Kirino's insights into the psyches of these characters, combined with her analysis of her own culture, create an unusual novel, hard to put down. Some aspects are a bit awkward and the novel might have benefited from pruning, but the novel provides a rare look at some of the less attractive aspects of this traditional culture and its people, and its detailed inside views of family, school, and employment are unforgettable. Mary Whipple
"There's hatred and confusion here"
This book really got under my skin. It is a dark, disturbing, often explicit tale of the need to be accepted in modern society and the pressures everyone faces in a class striken, layered society (here focusing on Japan).
It is divided into the journal entries of Yuriko (a beautiful woman whose meaning in life is to be appreciated for her beauty, hence her decent in prostitution)and Kazue (a hard working career who moonlights as a prostitute at night). The journal entries are collected together by Yuriko's older sister following the murders of both Yuriko and Kazue.
Each journal entry and intermediate narration by Yuriko's older sister deals with each of their experiences with remarkable individuality, each voice different from the others. This book shows remarkable characterisation by Kirino. The tale the characters tell is shocking and they revel in their own hatred, insecruity, jealousys, lies and hopes with disarming honesty - this makes their stories very affecting. You are repulsed by their actions and reasons but sympathetic at the same time. This makes Kirino's writing stunning; to sustain this balance among all her characters is amazing. Her writing often overflows with penetrating insight and disturbing images of individuals depraving themselves all to become accepted by society.
"Grotesque" is a very appropriate title for this book.
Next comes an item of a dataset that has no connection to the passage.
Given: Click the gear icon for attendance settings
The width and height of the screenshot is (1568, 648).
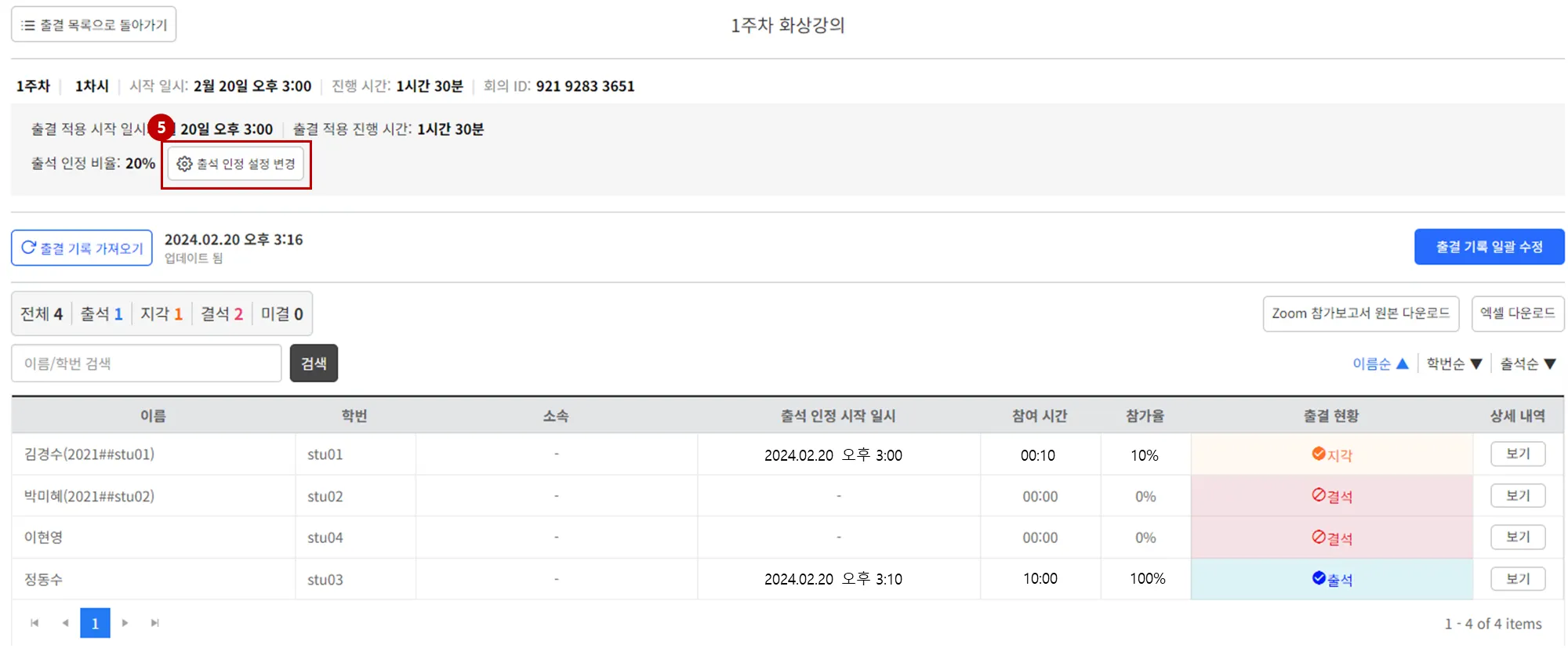Looking at the screenshot, I should click(184, 164).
It is a dark, disturbing, challenging novel dealing with unpleasant issues; prostitution, murder, hatred, jealousy and the seedy side of human life.If you are looking for a nice summer read avoid this. However if you are looking for a brilliantly written novel, full of a psychological insight and images that remain with you after you have finished then buy this book now. As I said at the start, "Grotesque" really got under my skin.